Unlock The Delight of Rasmalai Pudding With Simple Ingredients

Rasmalai pudding blends soft rasmalai discs with creamy rabri and a cookie base. Flavored with saffron, cardamom, and nuts, it’s a dessert rich in taste. Garnished and chilled, it offers a fusion of traditional and modern styles. This pudding is an indulgent treat for celebrations.

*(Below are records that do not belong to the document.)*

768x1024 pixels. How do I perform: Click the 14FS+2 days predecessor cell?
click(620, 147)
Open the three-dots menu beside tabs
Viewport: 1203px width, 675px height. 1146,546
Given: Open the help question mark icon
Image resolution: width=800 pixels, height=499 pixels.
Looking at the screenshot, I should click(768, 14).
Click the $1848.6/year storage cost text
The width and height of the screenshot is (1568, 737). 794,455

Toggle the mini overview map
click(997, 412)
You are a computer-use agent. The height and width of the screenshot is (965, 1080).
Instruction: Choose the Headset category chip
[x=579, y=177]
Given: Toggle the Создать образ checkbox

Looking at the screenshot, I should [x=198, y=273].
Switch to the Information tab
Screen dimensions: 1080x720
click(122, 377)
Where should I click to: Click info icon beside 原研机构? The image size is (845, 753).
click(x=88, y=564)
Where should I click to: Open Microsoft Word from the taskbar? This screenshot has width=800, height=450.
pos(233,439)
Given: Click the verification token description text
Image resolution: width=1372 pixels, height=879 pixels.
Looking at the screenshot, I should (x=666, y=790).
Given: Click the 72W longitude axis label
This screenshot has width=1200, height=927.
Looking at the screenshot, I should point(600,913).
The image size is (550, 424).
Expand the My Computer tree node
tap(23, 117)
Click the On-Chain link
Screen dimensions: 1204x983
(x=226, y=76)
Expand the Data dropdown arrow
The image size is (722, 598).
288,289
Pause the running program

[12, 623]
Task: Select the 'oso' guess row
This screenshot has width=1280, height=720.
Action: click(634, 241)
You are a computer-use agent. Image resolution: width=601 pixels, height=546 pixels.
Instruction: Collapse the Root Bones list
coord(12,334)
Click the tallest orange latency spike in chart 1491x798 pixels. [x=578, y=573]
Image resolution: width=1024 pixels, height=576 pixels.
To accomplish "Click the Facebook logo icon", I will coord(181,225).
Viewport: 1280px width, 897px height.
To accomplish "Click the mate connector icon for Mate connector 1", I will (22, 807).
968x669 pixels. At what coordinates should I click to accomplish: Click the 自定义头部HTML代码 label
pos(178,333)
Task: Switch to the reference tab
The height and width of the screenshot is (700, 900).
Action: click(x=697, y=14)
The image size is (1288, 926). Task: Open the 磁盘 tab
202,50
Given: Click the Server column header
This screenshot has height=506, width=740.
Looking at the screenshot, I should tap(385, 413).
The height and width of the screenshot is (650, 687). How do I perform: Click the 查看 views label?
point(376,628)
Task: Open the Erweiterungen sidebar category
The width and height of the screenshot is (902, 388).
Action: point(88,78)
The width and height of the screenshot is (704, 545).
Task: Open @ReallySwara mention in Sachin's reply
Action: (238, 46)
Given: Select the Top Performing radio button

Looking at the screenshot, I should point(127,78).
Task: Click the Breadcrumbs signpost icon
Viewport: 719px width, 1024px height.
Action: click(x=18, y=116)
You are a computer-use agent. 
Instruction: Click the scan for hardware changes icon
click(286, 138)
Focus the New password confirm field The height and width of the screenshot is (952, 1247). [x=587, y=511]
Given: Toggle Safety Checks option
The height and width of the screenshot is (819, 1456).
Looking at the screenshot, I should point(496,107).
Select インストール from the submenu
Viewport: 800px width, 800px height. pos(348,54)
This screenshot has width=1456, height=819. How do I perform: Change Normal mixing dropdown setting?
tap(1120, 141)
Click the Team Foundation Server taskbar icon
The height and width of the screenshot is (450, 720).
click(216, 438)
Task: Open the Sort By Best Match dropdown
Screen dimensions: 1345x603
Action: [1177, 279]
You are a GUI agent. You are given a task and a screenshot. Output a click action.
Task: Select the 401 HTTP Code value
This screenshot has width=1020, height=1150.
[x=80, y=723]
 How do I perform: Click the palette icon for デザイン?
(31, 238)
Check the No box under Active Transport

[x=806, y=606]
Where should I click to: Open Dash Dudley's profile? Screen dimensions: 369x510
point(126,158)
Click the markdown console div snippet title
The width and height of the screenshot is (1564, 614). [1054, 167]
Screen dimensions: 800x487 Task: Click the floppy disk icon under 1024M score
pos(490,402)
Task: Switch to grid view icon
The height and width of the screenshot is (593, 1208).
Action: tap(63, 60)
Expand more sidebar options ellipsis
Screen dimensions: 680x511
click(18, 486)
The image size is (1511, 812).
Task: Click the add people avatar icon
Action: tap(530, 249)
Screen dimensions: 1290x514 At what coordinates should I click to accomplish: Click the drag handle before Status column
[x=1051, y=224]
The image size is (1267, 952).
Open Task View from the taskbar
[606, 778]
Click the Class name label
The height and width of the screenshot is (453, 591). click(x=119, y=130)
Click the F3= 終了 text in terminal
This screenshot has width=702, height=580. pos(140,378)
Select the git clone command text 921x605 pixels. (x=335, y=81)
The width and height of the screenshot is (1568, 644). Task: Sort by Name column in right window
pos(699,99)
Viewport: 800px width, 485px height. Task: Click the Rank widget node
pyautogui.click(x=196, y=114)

Published: December 31, 2024 10:41 AM IST

By Harpreet Kour | Edited by Harpreet Kour

Unlock The Delight of Rasmalai Pudding With Simple Ingredients

Rasmalai pudding combines traditional Indian rasmalai with a modern twist. It features soft chenna discs cooked in sugar syrup, layered over a base of crumbled cookies or sponge cake. Creamy rabri flavored with saffron, cardamom, and nuts is poured over the layers. The pudding is garnished with nuts and saffron for a royal touch. It is chilled for a few hours to enhance the flavors. Perfect for festive occasions, it offers a unique blend of textures and rich flavors.

Ingredients:

  • For Rasmalai Discs:
    • 1 liter milk (full cream)
    • 2 tablespoons lemon juice (diluted with 1 tablespoon water)
    • 2 cups water
    • 1 cup sugar
  • For Rabri (Thickened Milk):
    • 1 liter milk (full cream)
    • 1/2 cup sugar
    • 1/2 teaspoon cardamom powder
    • 10-12 saffron strands (soaked in 2 tablespoons warm milk)
    • 1/4 cup chopped nuts (almonds, pistachios)
  • For Pudding Base:
    • 10-12 crumbled cookies or sponge cake
    • 1/2 cup condensed milk
    • 1/2 teaspoon vanilla extract

Step-By-Step Instructions

Step 1: Prepare the Rasmalai Discs

  • Heat 1 liter of milk in a large pan until it comes to a boil. Lower the heat and add the diluted lemon juice gradually, stirring continuously.
  • Once the milk curdles and separates into chenna (paneer) and whey, turn off the heat. Strain the curdled milk using a muslin cloth and rinse under cold water to remove the acidic taste.
  • Squeeze out excess water and knead the chenna until it is smooth and pliable. Shape into small flat discs.
  • In a separate pan, boil 2 cups of water with 1 cup of sugar to make a light syrup. Gently add the chenna discs and cook on medium heat for 10-12 minutes. The discs will double in size.
  • Remove from heat and let the discs cool in the syrup.

Step 2: Prepare the Rabri (Thickened Milk)

  • In another pan, boil 1 liter of milk and simmer on low heat, stirring frequently to prevent burning. Reduce the milk to half its original quantity.
  • Add sugar, cardamom powder, and saffron milk. Mix well and simmer for another 5 minutes.
  • Stir in the chopped nuts and set aside to cool.

Step 3: Assemble the Pudding Base

  • In a bowl, combine crumbled cookies or sponge cake with condensed milk and vanilla extract. Mix until it forms a moist and crumbly texture.
  • Spread this mixture evenly at the base of a serving dish or individual glasses.

Step 4: Layer the Pudding

  • Place the rasmalai discs over the cookie layer. Ensure the discs are evenly distributed.
  • Pour the prepared rabri over the rasmalai discs until they are completely submerged.

Step 5: Garnish and Chill

  • Garnish the pudding with chopped nuts, saffron strands, and edible silver leaf (optional).
  • Cover the dish with cling film and refrigerate for at least 2-3 hours to let the flavors meld.

Step 6: Serve and Enjoy

Serve the chilled rasmalai pudding as a rich and indulgent dessert for any occasion. The layers of creamy rabri, soft rasmalai, and crumbly cookie base create a delightful fusion of textures and flavors.